I am tasked with the following.

Design a positive triggered D-type flip-flop (activated on the rising edge of the clock) out of gates. This means you must write a structural Verilog description of the flip-flop.

Prove to the TA that the circuit works as a divide by two counter using an oscilloscope.

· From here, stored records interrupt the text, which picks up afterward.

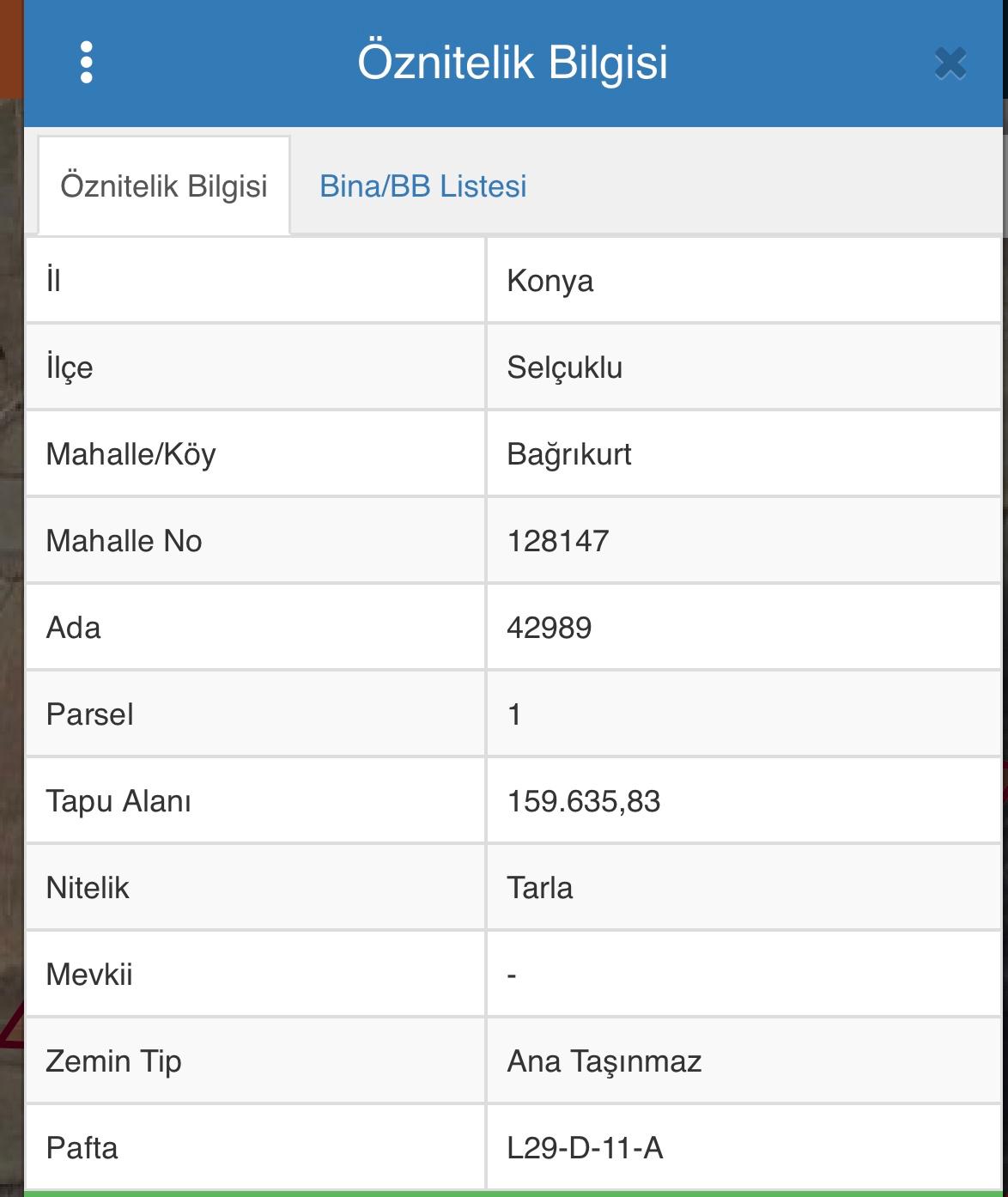Image resolution: width=1008 pixels, height=1197 pixels.
Task: Click the Mahalle No value 128147
Action: coord(558,541)
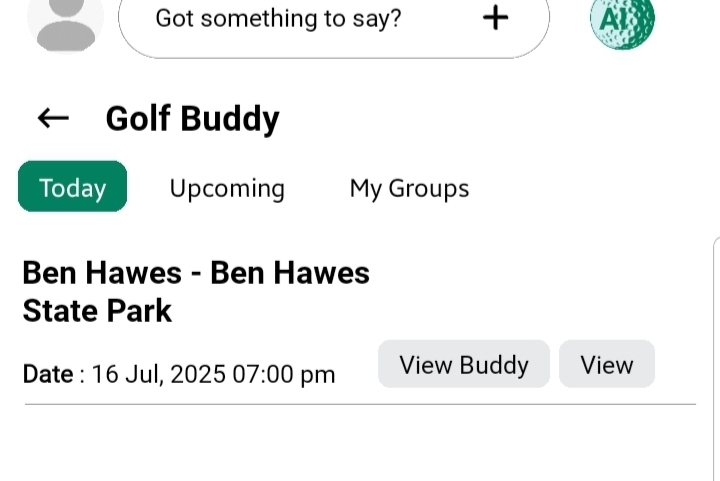This screenshot has width=720, height=481.
Task: Select the Today tab
Action: (x=72, y=187)
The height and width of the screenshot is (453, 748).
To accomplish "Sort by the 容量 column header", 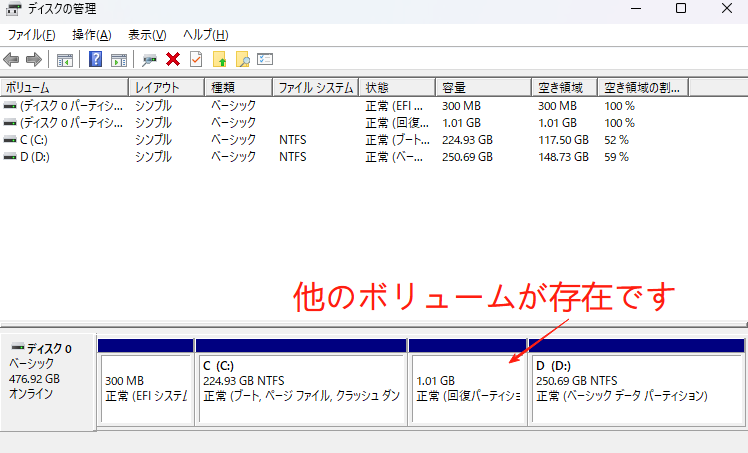I will (x=453, y=87).
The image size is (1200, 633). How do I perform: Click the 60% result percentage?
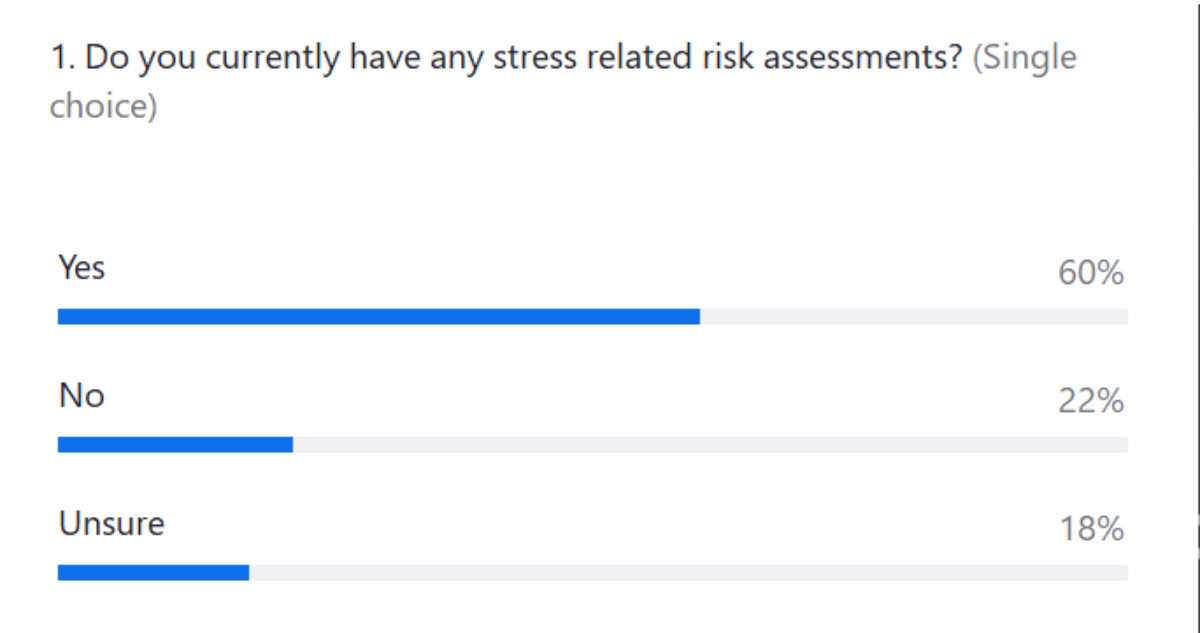1091,273
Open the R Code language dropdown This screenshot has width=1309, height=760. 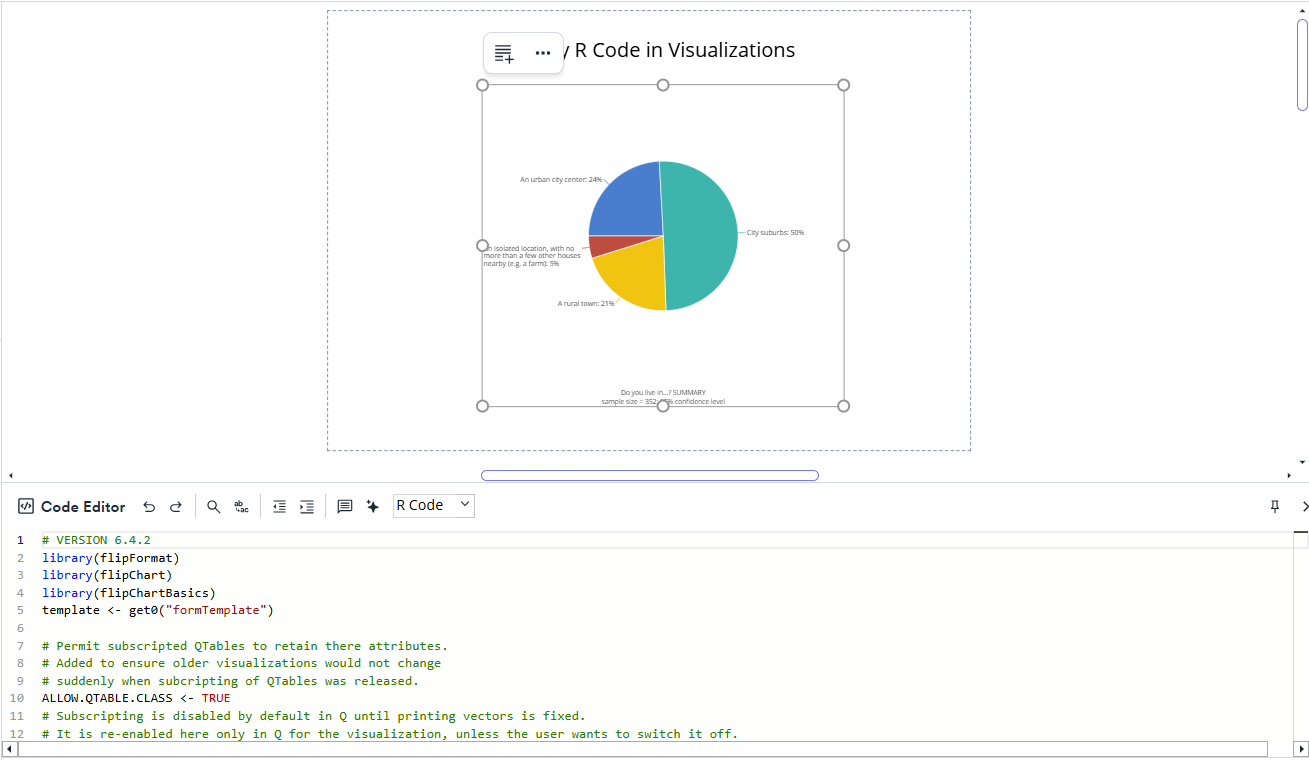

Use the internal oscillator and the function generator as the stimulus.

This implies the internal FPGA oscillator is the clock input and the function generator generates a square wave which must be fed in to the input of the flip flop, and the output will be the function generator frequency divided by 2. Consequently, it implies there is no feedback from the output to the input.

Is this possible with a standard positive edge triggered D flip flop?

I don't think this is possible to divide any arbitrary input signal by 2 with a fixed clock.

Since it's positive triggered, if your clock is 100MHz (changes every 5ns) and your input signal is a 500Mhz square wave (changes every 1ns), and the two signals are in phase, then the output will never be driven high because the clock will rise at the same time as the input signal.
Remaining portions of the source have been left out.